Кубрик писал Устинову: «Мы будем относиться к психиатрам с такой же непочтительностью, как и г-н Набоков в своей книге». Тем не менее Кубрик ценил Фрейда, в отличие от Набокова, которому нравилось отпускать насмешки над «венским шарлатаном»[91]. Режиссер предложил поворот с появлением Селлерса в роли суетливого, типично немецкого доктора Земпфа (на самом деле это переодетый Куилти), который сидит в затененном месте комнаты в доме Гумберта и изображает профессиональную заботу о Лолите. «Резкое подавление либидо и естественных инстинктов», – таков его диагноз. Руки Селлерса при этом описывают в воздухе невидимую дыню (это он иллюстрирует, что у Лолиты должна развиваться всесторонняя личность), а сам «доктор» негромко усмехается, изображая умудренного опытом человека.

^^^^

Вопросы
A - Перескажите короче абзац отрывка, начинающийся словами «Кубрик писал Устинову», сохранив главные факты.
B - Продолжите отрывок о Кубрике и Набокове, начав сразу после его последнего предложения.
Следующий далее список никак не связан с отрывком.

^^^^

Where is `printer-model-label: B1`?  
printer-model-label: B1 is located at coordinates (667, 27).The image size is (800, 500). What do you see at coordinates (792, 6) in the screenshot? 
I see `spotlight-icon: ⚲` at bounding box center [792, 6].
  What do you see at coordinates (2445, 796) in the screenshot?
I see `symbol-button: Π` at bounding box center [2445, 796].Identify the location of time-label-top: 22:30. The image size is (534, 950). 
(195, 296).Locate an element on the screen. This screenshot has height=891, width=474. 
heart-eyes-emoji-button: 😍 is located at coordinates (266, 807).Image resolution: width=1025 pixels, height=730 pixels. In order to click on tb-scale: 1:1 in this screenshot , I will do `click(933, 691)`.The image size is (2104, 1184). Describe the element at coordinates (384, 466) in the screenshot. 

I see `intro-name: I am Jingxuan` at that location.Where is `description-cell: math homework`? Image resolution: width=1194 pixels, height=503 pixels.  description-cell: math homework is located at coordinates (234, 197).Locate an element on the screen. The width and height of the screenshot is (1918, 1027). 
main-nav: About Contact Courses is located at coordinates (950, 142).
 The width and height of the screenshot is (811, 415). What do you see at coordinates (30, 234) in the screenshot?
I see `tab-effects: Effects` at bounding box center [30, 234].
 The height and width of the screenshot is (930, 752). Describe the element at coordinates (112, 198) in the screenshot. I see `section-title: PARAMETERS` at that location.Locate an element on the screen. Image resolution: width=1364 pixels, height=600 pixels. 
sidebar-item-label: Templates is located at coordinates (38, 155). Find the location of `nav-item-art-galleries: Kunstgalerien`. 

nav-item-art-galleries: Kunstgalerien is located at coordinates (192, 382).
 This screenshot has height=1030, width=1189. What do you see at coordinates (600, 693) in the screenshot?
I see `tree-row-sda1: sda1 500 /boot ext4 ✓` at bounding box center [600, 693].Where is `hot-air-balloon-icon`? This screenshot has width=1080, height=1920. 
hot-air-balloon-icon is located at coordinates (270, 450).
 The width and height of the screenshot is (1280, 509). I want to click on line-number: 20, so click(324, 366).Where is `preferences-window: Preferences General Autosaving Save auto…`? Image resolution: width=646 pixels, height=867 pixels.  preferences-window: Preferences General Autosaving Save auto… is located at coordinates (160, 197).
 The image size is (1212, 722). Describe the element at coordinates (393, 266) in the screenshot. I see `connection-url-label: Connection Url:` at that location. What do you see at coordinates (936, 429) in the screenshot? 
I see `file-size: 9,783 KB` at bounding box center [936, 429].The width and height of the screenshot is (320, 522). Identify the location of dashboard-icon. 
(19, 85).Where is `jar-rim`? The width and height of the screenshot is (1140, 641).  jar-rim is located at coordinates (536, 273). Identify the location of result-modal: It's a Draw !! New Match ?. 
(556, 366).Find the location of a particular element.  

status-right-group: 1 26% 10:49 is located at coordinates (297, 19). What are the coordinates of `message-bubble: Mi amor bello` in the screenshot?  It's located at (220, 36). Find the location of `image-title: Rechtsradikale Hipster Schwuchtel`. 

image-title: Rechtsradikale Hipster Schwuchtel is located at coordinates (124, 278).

^^^^

Ожидаемые ответы
A - Кубрик писал Устинову, что в фильме к психиатрам будут относиться так же непочтительно, как Набоков в книге. При этом, в отличие от Набокова, насмехавшегося над «венским шарлатаном», Кубрик ценил Фрейда. Режиссер предложил сцену, где Селлерс играет суетливого немецкого доктора Земпфа, на самом деле переодетого Куилти. В доме Гумберта тот изображает заботу о Лолите и ставит диагноз: «Резкое подавление либидо и естественных инстинктов». Одновременно он рисует руками в воздухе невидимую дыню и негромко усмехается, изображая умудренного опытом человека.

B -
Кубрик и Селлерс скопировали манеру речи Куилти у джазового импресарио Нормана Гранца; Кубрик даже попросил Гранца прочитать под запись части сценария Лолиты, чтобы Селлерс изучал эти записи и имитировал его. Вместе с тем, Куилти позаимствовал кое-что и у самого Кубрика с его характерным для Бронкса стремительным темпом речи. Как отмечает критик Ричард Корлисс, в образе Куилти есть также что-то от комика Ленни Брюса. Селлерс ни на секунду не дает себе передохнуть: он непрерывно тараторит, нервно оправдывается и сыплет словесными пируэтами[92].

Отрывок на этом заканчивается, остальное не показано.